The nation lost a formidable opponent of injustice in America. Congressman John Lewis lost his battle with pancreatic cancer on July 17, 2020. He was 80 years old. Lewis dedicated his life to protecting human rights, securing civil liberties, and building what he calls “The Beloved Community” in America.

U.S. Rep. Lewis was born the son of sharecroppers on February 21, 1940, outside of Troy, Ala. He grew up on his family’s farm and attended segregated public schools in Pike County, Ala. Inspired by the activism surrounding the Montgomery Bus Boycott and the words of the Rev. Dr.
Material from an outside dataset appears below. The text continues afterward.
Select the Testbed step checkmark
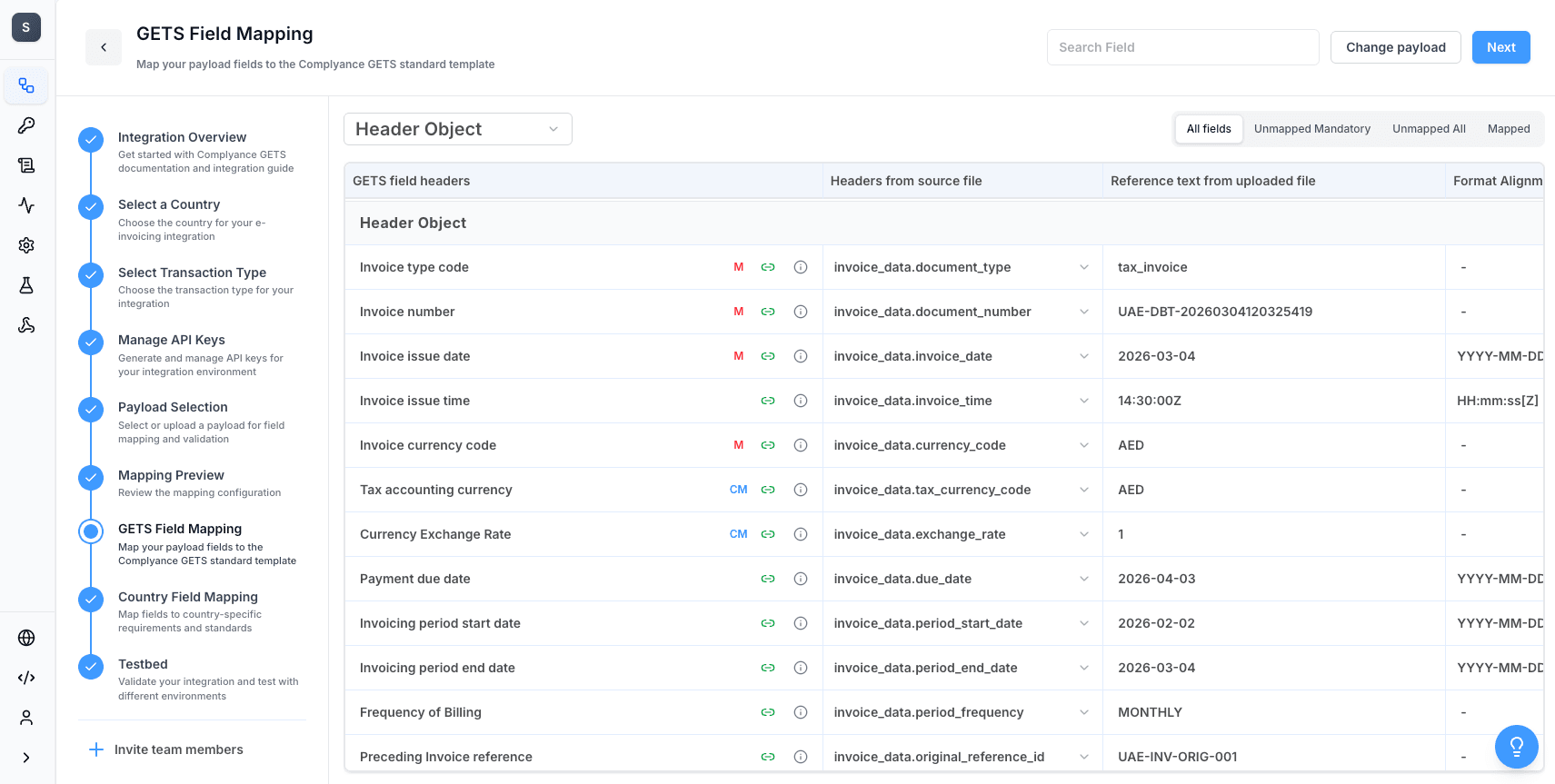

Martin Luther King Jr., he remained at the vanguard of progressive social movements and the human rights struggle in the United States.

As a student at Fisk University, Lewis organized sit-in demonstrations at segregated lunch counters in Nashville, Tenn. In 1961, he volunteered to participate in the Freedom Rides, which challenged segregation at interstate bus terminals across the South. Lewis risked his life on those Rides many times by simply sitting in seats reserved for white patrons.

At the age of 23, he was an architect of and a keynote speaker at the historic March on Washington in August 1963. During the height of the Movement, from 1963 to 1966, Lewis was named chairman of the Student Nonviolent Coordinating Committee (SNCC), which he helped form. Hosea Williams, another notable Civil Rights leader, and John Lewis led over 600 peaceful, orderly protestors across the Edmund Pettus Bridge in Selma, Ala. on March 7, 1965. The marchers were attacked by Alabama state troopers in a brutal confrontation that became known as “Bloody Sunday.”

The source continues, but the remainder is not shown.